1. 「ピュアビタミンC(アスコルビン酸)」の場合
- ピュアビタミンCは即効性が高いですが、壊れやすく肌に浸透しにくいという欠点があります。
- 水溶性であるため、油溶性のセラミドを先に塗ると浸透を妨げる可能性があります。
2. 「ビタミンC誘導体」の場合
- ビタミンC誘導体は、ピュアビタミンCを安定化させ、肌への浸透力を高めた成分です。

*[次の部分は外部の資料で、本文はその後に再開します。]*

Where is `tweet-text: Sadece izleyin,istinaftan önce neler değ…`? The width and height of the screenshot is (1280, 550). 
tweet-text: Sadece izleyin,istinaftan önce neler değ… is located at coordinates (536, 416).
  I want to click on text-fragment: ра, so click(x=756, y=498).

- ビタミンC誘導体には、水溶性、脂溶性、両親媒性など様々な種類があります。
- 水溶性ビタミンC誘導体(リン酸型、グルコシド型など)
- リン酸型は比較的浸透性が高いですが、グルコシド型は浸透力が劣るとされています。
- 一般的に、水溶性の成分は油溶性の成分よりも先に塗る方が良いとされています。
- 脂溶性ビタミンC誘導体
- 両親媒性ビタミンC誘導体
- 両親媒性ビタミンC誘導体は、水にも油にも馴染みやすい性質を持っています。
- 水溶性ビタミンC誘導体(リン酸型、グルコシド型など)
3. どちらを先に塗るべきか迷う場合
- 基本的に化粧水→美容液→乳液→クリームの順番で問題ありませんが、製品の説明書をよく確認しましょう。
- 自分の肌質や使用感で判断しましょう。
- 心配な場合は、皮膚科医に相談しましょう。
ビタミンC配合化粧品を選ぶ上での注意点
ビタミンC配合化粧品を選ぶ際には、いくつかの重要なポイントを押さえる必要があります。
ビタミンCの種類
ビタミンCには、「ピュアビタミンC」と「ビタミンC誘導体」の2種類があります。 ピュアビタミンCは即効性が高いですが、壊れやすく、肌への浸透力が低いという特徴があります。 一方、ビタミンC誘導体は、安定性と浸透力を高めた成分で、肌に触れると酵素の働きでビタミンCに変換されて効果を発揮します。 ビタミンC誘導体には、水溶性、脂溶性、両親媒性など様々な種類があり、それぞれ特徴が異なることを理解しておきましょう。
濃度
ビタミンCの濃度が高いほど効果も期待できますが、刺激も強くなる可能性があります。 特に敏感肌の方は、低濃度のものから試すのがおすすめです。
配合成分
ビタミンCの効果を高めるために、セラミドやヒアルロン酸などの保湿成分が配合されているとより効果的です。 また、製品によっては、ビタミンCの効果を阻害する成分が含まれている場合もあるため、成分表をよく確認することが大切です。
価格
高価格な商品が必ずしも効果が高いとは限りません。 成分や配合量、製造方法などを比較検討し、自分に合った商品を選びましょう。
使用期限
ビタミンCは酸化しやすいため、開封後は早めに使い切るようにしましょう。 また、保管方法にも注意が必要です。
メーカーの信頼性: 信頼できるメーカーの製品を選ぶようにしましょう。 製品情報にビタミンC誘導体の種類や特徴などが詳しく記載されていると、より安心です。
自分の肌質
乾燥肌、脂性肌、混合肌など、自分の肌質に合った商品を選ぶことが大切です。 例えば、乾燥肌の方は保湿力の高い脂溶性ビタミンC誘導体が、脂性肌の方はさっぱりとした使用感の水溶性ビタミンC誘導体がおすすめです。
・ビタミンCの効果を高めるためには、ビタミンEや鉄分を一緒に摂取するのもおすすめです。
・初めて使用する場合は、パッチテストを行うようにしましょう。
まとめ
ビタミンCは美容と健康に欠かせない成分で、様々な効果が期待できます。肌にビタミンの効果を届けるには塗る(経皮摂取)のがおすすめですが、体の健康にもビタミンCは欠かせないため食事やサプリメントで経口摂取するのも意識すると良いでしょう。ビタミンC化粧品を使用する場合は他成分と併用したり、適切な順序で使用することでより効果を発揮することがあります。ビタミンCの種類や濃度によって使用感は変わるので、初めて使う場合はパッチテストするようにしましょう。